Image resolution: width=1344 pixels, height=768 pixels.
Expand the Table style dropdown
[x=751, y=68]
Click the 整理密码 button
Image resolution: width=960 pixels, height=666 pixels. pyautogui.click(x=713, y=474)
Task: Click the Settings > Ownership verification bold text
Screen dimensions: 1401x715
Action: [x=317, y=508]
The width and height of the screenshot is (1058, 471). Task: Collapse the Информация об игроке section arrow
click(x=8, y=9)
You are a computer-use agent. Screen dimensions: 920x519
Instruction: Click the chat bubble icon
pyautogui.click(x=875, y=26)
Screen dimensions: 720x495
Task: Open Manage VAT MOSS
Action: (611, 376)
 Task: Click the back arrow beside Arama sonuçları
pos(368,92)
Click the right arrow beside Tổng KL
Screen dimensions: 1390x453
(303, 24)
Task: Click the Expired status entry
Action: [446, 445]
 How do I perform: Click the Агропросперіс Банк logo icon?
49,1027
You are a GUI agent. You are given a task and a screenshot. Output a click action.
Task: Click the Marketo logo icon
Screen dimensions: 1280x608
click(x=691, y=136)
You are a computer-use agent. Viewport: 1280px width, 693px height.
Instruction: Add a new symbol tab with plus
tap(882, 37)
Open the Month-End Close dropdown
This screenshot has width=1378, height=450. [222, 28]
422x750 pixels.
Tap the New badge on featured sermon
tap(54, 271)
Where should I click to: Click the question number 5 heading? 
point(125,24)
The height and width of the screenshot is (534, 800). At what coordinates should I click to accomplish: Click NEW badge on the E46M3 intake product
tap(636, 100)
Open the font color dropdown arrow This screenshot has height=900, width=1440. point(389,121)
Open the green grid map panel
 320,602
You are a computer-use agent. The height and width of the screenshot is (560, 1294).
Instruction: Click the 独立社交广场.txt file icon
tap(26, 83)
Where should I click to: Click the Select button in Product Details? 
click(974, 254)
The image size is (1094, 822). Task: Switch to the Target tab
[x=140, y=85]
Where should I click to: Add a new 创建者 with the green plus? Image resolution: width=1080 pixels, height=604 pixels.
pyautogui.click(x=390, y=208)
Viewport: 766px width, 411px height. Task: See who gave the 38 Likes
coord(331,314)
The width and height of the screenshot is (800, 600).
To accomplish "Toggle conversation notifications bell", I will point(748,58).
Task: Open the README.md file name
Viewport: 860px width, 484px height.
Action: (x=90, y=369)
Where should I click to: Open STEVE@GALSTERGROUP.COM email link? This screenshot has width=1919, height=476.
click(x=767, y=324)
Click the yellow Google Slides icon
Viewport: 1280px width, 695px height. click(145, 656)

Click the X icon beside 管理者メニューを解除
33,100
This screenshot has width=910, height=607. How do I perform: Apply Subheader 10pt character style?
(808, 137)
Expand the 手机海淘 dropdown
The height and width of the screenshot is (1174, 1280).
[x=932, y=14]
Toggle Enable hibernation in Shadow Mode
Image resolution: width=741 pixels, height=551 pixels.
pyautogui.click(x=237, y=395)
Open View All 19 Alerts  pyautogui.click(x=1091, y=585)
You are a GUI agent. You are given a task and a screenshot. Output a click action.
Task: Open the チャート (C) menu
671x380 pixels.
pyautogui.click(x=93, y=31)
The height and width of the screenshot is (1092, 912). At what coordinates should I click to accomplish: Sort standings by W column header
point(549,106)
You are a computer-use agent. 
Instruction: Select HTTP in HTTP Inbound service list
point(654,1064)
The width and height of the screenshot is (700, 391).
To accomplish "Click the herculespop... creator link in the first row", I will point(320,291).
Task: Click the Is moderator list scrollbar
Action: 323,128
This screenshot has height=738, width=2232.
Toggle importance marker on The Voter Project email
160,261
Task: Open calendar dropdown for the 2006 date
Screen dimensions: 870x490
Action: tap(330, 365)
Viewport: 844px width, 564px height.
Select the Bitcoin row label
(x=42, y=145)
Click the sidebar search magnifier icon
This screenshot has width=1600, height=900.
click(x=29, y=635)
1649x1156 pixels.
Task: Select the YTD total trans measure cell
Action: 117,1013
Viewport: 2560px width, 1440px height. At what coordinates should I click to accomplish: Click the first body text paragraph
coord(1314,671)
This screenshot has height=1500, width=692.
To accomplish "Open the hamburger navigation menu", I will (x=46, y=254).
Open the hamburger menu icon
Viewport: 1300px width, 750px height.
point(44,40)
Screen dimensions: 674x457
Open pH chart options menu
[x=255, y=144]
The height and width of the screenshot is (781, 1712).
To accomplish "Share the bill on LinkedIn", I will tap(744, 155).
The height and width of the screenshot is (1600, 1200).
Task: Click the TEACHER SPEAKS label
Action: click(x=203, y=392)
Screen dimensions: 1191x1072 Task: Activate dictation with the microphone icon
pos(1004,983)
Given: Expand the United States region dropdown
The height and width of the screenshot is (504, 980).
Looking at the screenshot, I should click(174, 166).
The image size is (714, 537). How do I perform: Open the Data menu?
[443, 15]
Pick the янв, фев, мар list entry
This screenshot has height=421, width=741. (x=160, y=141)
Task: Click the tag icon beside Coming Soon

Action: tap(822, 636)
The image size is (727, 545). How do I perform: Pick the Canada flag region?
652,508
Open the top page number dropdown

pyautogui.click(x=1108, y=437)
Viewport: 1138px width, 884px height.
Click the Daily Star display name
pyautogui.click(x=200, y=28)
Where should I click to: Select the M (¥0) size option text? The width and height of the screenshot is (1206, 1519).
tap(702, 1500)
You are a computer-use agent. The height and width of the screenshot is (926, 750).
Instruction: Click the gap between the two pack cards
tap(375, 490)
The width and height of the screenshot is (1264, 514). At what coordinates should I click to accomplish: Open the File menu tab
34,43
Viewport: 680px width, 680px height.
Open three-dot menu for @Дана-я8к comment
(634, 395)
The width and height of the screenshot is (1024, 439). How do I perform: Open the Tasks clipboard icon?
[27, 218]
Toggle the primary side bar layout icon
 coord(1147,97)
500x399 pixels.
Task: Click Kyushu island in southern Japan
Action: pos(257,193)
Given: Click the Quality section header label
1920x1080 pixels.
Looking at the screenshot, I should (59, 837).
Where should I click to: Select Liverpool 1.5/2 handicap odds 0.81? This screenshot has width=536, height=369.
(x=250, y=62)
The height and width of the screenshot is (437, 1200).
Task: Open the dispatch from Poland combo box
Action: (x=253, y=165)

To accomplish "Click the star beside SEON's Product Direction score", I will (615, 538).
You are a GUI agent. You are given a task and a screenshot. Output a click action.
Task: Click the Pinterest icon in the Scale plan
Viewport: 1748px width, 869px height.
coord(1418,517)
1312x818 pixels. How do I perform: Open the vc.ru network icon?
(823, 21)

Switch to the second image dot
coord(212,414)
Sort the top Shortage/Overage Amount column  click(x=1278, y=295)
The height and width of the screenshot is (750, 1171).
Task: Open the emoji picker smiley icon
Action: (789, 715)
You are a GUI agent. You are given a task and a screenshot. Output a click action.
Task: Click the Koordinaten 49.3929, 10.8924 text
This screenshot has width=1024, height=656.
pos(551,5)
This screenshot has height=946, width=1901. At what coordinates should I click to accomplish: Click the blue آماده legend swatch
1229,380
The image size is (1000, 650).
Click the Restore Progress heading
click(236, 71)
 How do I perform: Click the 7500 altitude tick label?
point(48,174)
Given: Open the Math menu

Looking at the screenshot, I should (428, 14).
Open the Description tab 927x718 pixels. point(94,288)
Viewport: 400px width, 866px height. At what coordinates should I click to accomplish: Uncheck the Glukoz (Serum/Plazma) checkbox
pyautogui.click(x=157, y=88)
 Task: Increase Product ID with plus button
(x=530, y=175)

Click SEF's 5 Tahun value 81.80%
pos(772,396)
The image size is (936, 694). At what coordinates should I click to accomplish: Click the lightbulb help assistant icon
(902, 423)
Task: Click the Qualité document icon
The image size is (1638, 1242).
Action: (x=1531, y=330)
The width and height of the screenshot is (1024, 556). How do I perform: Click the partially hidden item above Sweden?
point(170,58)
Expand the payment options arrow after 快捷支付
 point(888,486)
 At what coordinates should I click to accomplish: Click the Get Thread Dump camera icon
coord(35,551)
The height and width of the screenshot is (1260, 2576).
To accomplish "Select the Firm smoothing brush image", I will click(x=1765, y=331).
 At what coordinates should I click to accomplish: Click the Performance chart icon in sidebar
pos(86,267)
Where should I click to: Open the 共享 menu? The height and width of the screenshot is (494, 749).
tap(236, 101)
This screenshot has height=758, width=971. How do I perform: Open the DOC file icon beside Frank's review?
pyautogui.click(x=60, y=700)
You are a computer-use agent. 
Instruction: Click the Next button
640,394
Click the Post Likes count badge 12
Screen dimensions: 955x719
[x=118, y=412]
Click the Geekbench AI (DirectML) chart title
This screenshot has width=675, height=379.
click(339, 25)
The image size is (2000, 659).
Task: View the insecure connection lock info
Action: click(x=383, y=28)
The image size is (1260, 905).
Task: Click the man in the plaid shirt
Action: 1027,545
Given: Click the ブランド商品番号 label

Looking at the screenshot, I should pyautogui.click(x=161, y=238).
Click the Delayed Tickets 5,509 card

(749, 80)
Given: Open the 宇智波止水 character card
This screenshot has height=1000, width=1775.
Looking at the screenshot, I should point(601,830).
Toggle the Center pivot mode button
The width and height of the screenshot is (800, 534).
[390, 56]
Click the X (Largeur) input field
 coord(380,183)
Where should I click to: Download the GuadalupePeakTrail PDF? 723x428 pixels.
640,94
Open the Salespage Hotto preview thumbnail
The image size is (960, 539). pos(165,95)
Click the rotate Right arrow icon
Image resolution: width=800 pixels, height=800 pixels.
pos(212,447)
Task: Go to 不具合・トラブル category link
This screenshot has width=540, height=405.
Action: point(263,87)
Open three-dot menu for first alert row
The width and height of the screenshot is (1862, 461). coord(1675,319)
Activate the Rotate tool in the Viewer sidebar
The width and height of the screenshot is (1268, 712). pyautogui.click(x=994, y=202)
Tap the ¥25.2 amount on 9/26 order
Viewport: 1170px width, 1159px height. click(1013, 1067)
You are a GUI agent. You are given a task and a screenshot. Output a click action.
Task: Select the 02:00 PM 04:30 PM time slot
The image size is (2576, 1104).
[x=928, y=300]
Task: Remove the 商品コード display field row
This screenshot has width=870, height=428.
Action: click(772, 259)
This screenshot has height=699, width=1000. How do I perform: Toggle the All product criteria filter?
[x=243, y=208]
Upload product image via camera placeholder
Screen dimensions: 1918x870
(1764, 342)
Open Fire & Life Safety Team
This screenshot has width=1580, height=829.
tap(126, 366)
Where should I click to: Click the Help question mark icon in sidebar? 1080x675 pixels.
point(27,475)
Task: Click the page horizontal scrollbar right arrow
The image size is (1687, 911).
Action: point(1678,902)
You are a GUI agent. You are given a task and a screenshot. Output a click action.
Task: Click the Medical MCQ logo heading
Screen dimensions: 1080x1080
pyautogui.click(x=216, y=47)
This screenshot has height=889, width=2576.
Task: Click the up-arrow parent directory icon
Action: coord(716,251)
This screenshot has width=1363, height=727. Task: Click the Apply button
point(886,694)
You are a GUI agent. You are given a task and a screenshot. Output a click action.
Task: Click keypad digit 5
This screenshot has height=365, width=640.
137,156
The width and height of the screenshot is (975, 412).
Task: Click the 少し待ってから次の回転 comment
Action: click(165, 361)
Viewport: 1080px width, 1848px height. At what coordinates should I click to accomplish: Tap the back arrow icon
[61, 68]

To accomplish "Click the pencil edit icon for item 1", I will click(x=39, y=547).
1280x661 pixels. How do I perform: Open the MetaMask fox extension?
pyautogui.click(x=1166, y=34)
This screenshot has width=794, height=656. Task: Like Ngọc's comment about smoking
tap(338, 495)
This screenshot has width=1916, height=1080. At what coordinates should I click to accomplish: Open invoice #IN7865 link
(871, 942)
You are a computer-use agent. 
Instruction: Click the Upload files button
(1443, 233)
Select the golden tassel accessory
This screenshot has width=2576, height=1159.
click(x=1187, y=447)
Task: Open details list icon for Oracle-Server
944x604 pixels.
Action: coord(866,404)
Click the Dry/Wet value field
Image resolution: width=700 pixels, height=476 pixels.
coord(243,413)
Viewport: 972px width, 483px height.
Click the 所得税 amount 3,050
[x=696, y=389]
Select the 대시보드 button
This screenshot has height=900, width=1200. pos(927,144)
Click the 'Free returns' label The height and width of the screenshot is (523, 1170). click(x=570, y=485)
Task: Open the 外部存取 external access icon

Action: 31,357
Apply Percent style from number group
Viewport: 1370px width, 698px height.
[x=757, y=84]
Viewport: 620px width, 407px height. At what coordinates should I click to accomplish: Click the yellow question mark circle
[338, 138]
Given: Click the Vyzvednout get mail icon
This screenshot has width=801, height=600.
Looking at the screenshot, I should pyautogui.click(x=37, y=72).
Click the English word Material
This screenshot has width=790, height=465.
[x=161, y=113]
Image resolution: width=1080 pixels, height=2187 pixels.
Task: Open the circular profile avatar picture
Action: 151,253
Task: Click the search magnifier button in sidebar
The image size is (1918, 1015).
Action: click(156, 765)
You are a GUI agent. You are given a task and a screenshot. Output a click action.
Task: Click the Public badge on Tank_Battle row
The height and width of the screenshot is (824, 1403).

◇ ◇ ◇ ◇ ◇

Retype the entries above exactly, but only from the line containing "Viewport: 860px width, 484px height." through the line containing "Open View All", both included.

- [Answer below]:
Viewport: 860px width, 484px height.
Action: (x=90, y=369)
Where should I click to: Open STEVE@GALSTERGROUP.COM email link? This screenshot has width=1919, height=476.
click(x=767, y=324)
Click the yellow Google Slides icon
Viewport: 1280px width, 695px height. click(145, 656)

Click the X icon beside 管理者メニューを解除
33,100
This screenshot has width=910, height=607. How do I perform: Apply Subheader 10pt character style?
(808, 137)
Expand the 手机海淘 dropdown
The height and width of the screenshot is (1174, 1280).
[x=932, y=14]
Toggle Enable hibernation in Shadow Mode
Image resolution: width=741 pixels, height=551 pixels.
pyautogui.click(x=237, y=395)
Open View All 19 Alerts  pyautogui.click(x=1091, y=585)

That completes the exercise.